Things haven’t gone entirely smoothly, though, as Wren and Theo have been separated by his enslavement – from which he is rescued by Hester. Other characters to reappear from the earlier books are the aforementioned Professor and the machine-like Shrike and Anna Fang. The latter of these drives part of the plot as she is able to control an orbiting WMD called ODIN using it against both sides of the traction city wars to undo a peace initiative.

As usual in YA fiction there is an abundance of action and incident, though a degree of coyness with matters of attraction between the sexes. Reeve lards his text with extratextural references (some of which may go over the heads of a YA audience.) We have characters named Lurpak, Nutella, Lego and Duplo, a street in Murnau called Über-den-Linden, a traction city named Peripatetiopolis, stories of awful salvage-stealing Wombles, a tunnel-like street called Holloway Road – heavy-handedly re-stated as Hollow-Way Road – mistakes about old-time usages (contract lenses,) and mention of a statue of Thatcher, the all-devouring goddess of unfettered Municipal Darwinism. I did wonder whether Cynthia Twite was possibly a nod to Joan Aitken’s Black Hearts in Battersea.

All great fun if you like that sort of thing and not entirely without jeopardy but one caveat.

I know the concept of predatory cities roaming the plains aiming to devour each other is an extrapolation ad absurdum but is the emphasis on violence not perhaps an unsuitable way to socialise the young?

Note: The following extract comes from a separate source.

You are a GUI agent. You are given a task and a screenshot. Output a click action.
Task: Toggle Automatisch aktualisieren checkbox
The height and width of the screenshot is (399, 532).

Pedant’s corner:- burgermeister (burgomeister, but presumably Reeve didn’t want to alienate his YA audience,) “the Green Storm were” (the Green Storm was,) “than the old-fashioned jigs and reels than Wren had learned” (that Wren had leatned,) off-of (off,) “the old brake-blocks which supports Crouch End’s roof” (brake-blocks which support.) “Was that was this was all about?” (Was that what this was all about?) “Stories which she had had scoffed at” (only one “had” required,) “wondering where he had sprung him” (sprung from.) “A group of Green Storm aviators were running” (a group was running,) “one less regret” (one fewer.) “A party of his men were herding ..” (a party was herding,) “a saucer-shaped antennae” (antennae is the plural, one of them is an antenna.)